Is an Exception a Business Rule?

Dagmar   Cole
Dagmar Cole Business Analyst / Project Manager, Read Author Bio || Read All Articles by Dagmar Cole

One of my mentees sent me an FRD to review because her stakeholders were complaining the business rules were confusing.  The statements were confusing, and most confusing was that many of the statements were not business rules.  My mentee documented all the exceptions from a business process diagram as a list of "…except for…" statements, assuming she had created business rules.  She was wrong.  Stakeholders are often more comfortable talking about the "not" rather than the "what."  A catalog of exception statements is a signal further analysis is needed.

An exception "…is a person or thing that is excluded from the general rule…" whereas a restriction is a "…limiting condition or control…."  It is true that that an exception is restrictive, but that does not mean it is a business rule.  The exception statement could also be guidance or policy.

A business rule must identify some type of restriction, but it also needs to have the qualities of 'wholeness' and 'independence'.  The business rule is 'whole' if understandable by itself (self-explanatory) and can withstand different contexts with same meaning (taken at face value).  In addition to being 'whole', the business rule must be 'independent'; the business rule is explicitly expressed; the business rule stands on its own.  Often an exception statement is not whole or not independent and will need revision to become a business rule.

Are the statements below valid business rules?

  1. A sales agent may access the warehouse, except for weekends and holidays.
  2. A sales agent may access the discounted furniture warehouse, except for days as defined by the rules in the Sales Agent Access Warehouse Business Process Diagram.
  3. A sales agent may access the discounted furniture warehouse only when the furniture store showroom is in operation.
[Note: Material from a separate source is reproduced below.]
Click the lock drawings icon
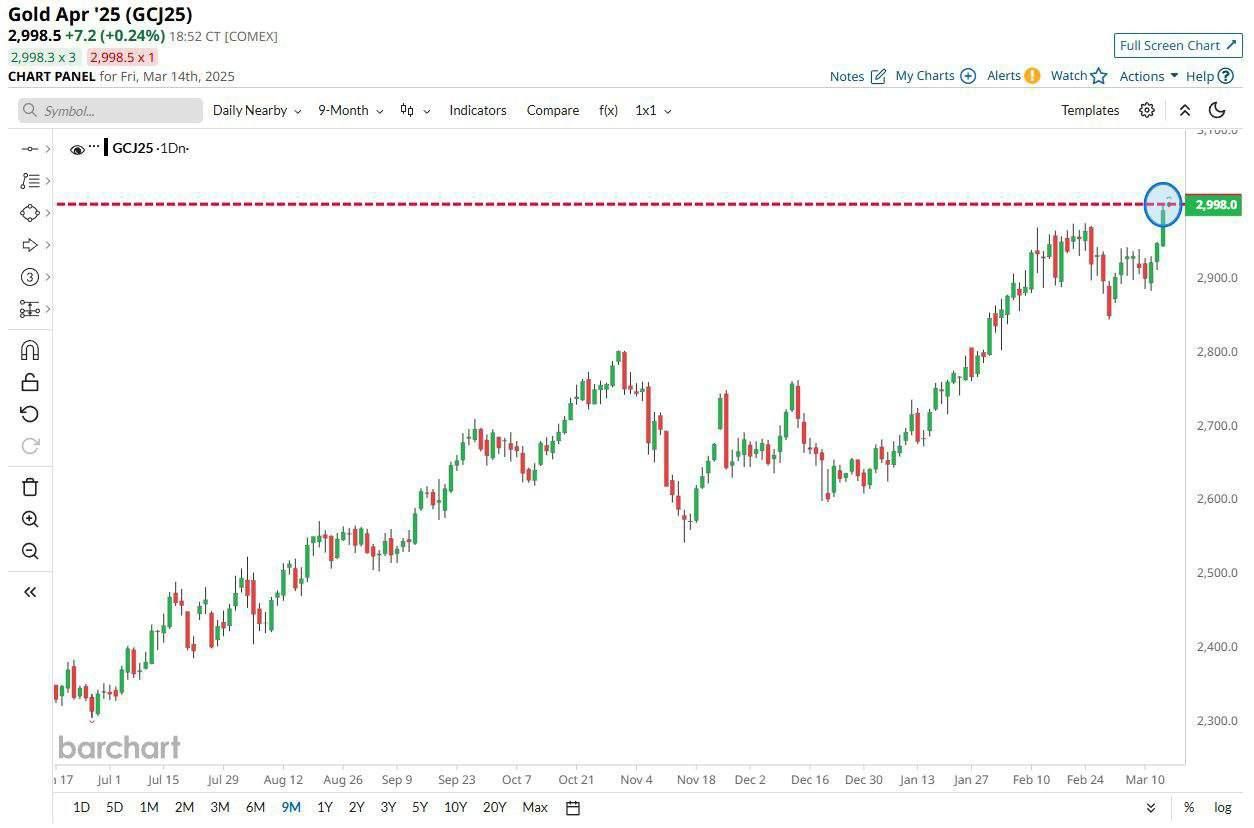The image size is (1254, 828). [30, 382]
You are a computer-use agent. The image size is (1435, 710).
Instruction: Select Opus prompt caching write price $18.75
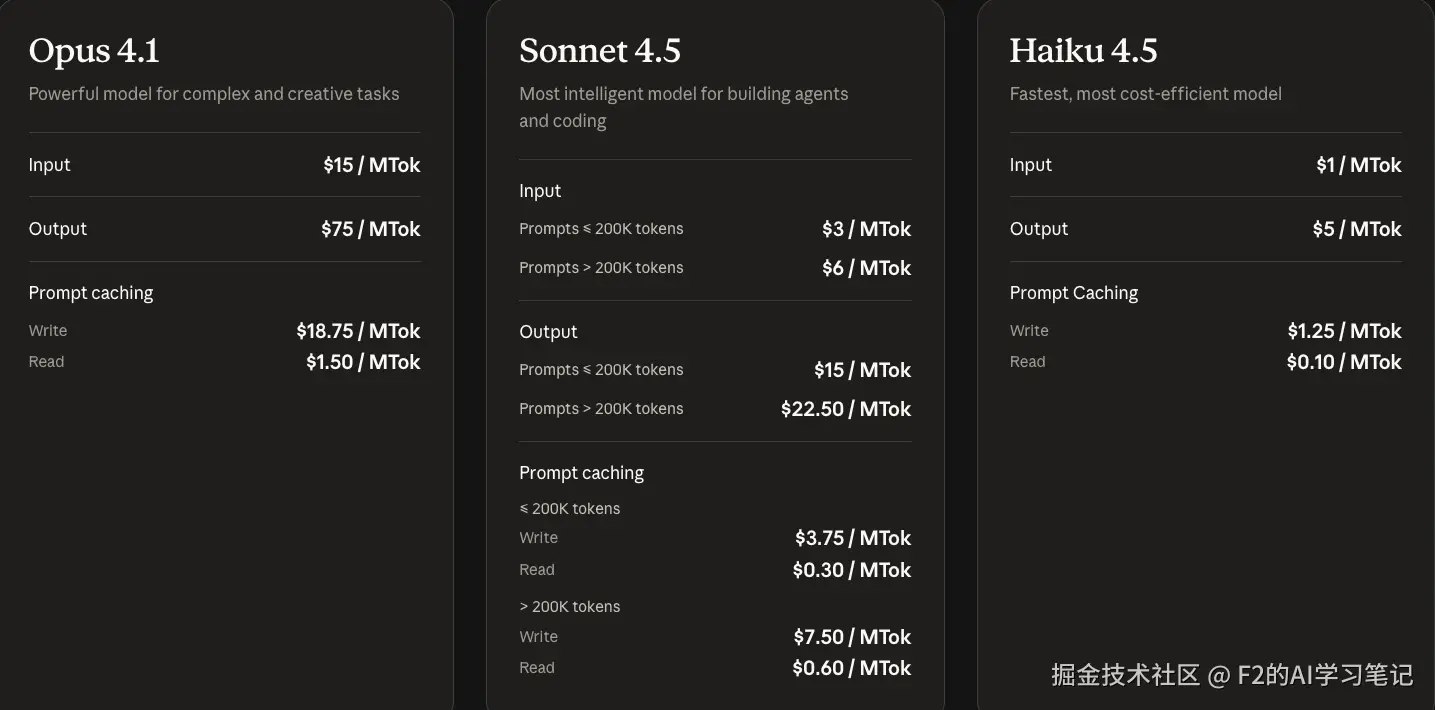point(358,331)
Statement 1.  A sales agent may access the warehouse, except for weekends and holidays.

Which warehouse is being referred to?  Which holidays apply:  federal, state, city, organization — all or some?  The statement may lead to more "except for" statements because it is not self-explanatory, and it cannot withstand different contexts.  Statement 1 is not whole and is not a business rule.

Statement 2.  A sales agent may access the discounted furniture warehouse, except for days as defined by the rules in the Agent Access Warehouse Business Process Diagram.

This statement is also not a business rule because it does not stand alone; the rules are implied by reliance on another document.  The statement lacks independence and is not a business rule.

Statement 3.  A sales agent may access the discounted furniture warehouse only when the furniture store showroom is in operation.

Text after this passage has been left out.